Dicembre 2017, consegna d’un Dixan a 7 euro e 49 a boccione (meno di sei anni prima: sarà stato in offerta?) descritto come «28+2 lavaggi, 1,950 litri». Era sette anni fa, continuavamo a usare le dosi da non ecologiste, direi. È, questa del 2017, l’ultima spesa in cui la dicitura del Dixan riporta quanto ce ne sia nel boccione, dando alla clientela modo di fare un conto vero e non uno basato sull’arbitrario numero di lavaggi.

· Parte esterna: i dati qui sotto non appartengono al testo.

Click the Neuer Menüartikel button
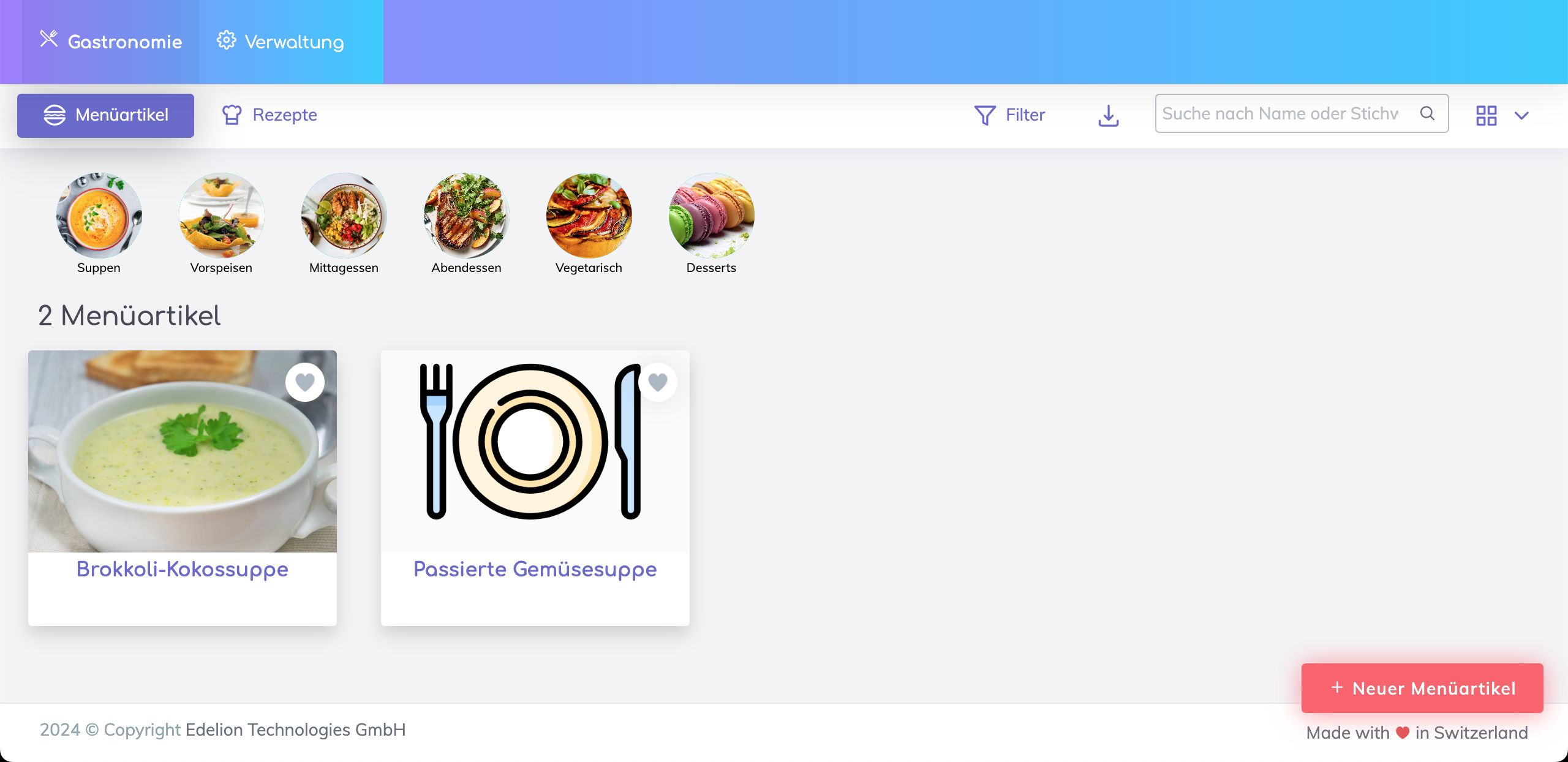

Da lì in poi, niente litri, niente millilitri, solo «27 lavaggi», «27+2» e simili fantasie. È a quel punto che, percependomi inviata sul campo, decido di abbandonare la ricerca tra le vecchie mail, percorrere due corridoi (quel che in giornalistese si chiama: consumare la suola delle scarpe) e arrivare fino alla lavanderia di casa.

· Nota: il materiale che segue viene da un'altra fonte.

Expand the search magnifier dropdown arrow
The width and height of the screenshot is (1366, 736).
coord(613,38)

(Se pensate che questa non sia un’inchiesta rischiosa, eravate assenti negli anni in cui Beppe Grillo si faceva scrivere i testi da Michele Serra, e diceva cose sensate come: puoi dire tutto quel che vuoi su Andreotti, ma guai a te se tocchi Coccolino).
Nel luogo dell’inchiesta, dunque, la stanza della lavatrice, ho un boccione da un litro e 350, con indicazione «22 lavaggi»: ero assente quando si facevano le proporzioni ma secondo me non torna col rapporto contenuto/lavaggi di sette o di tredici anni fa. Ma ne ho anche due da 990 millilitri, che forse non si possono neanche più definire «boccioni», sono praticamente delle mignon da viaggio. Ma poi non è poco furbo, novecentonovanta? Quelle cifre che non sembrano tonde vanno bene per i prezzi, quando mi fai pagare nove euro e novanta e m’illudo che non siano dieci, ma se mi dici che questo detersivo è meno d’un litro io piccola massaia mica sono contenta, no?

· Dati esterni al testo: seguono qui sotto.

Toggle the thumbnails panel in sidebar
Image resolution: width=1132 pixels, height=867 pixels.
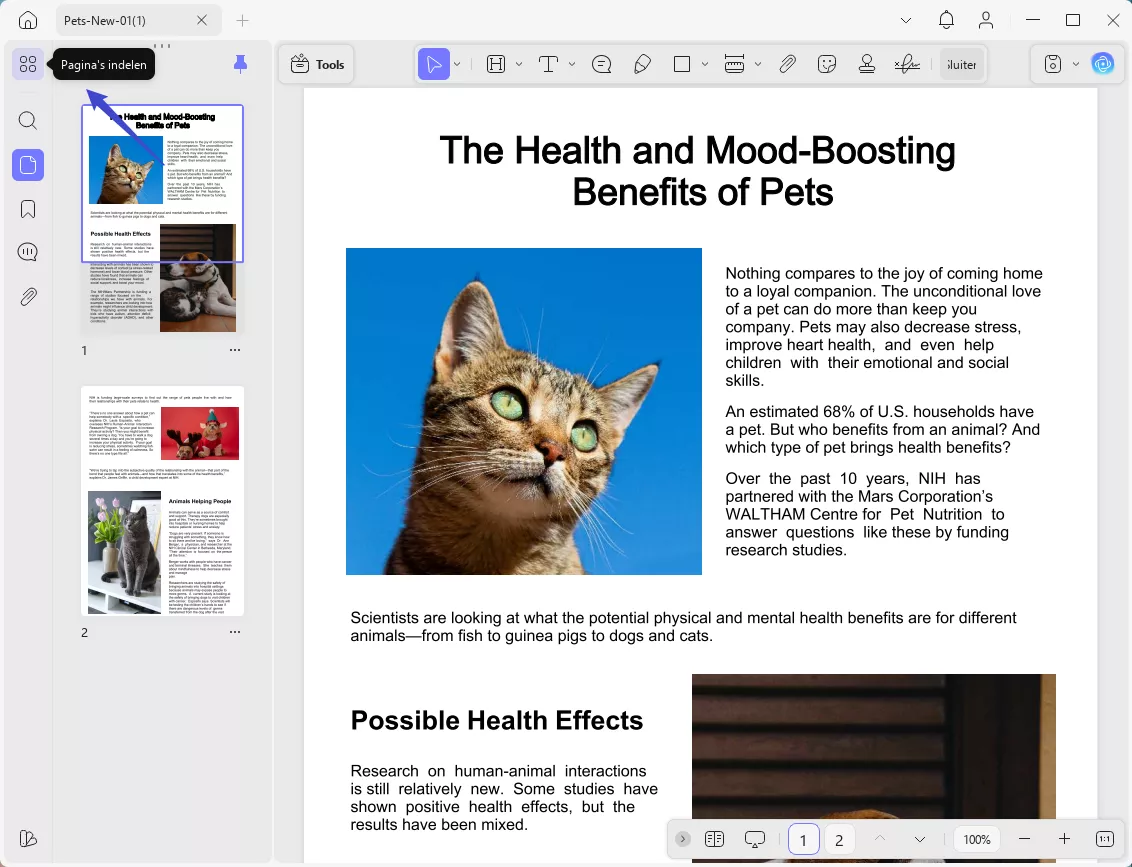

A meno che non sia una sofisticata manovra per convincermi che quello da meno d’un litro posso portarlo in borsetta, non ho più bisogno d’ordinare la spesa online, e spariranno le prove: non rimarranno più mail di conferma con cui verificare, anche tra cent’anni, che la proporzione tra detersivo comprato e numero di lavaggi per cui usarlo cambia con più velocità delle collezioni primavera-estate. Dopo la fast fashion, il fast laundering. Che non è un bel sentire, ma è comunque meno brutto di shrinkflation.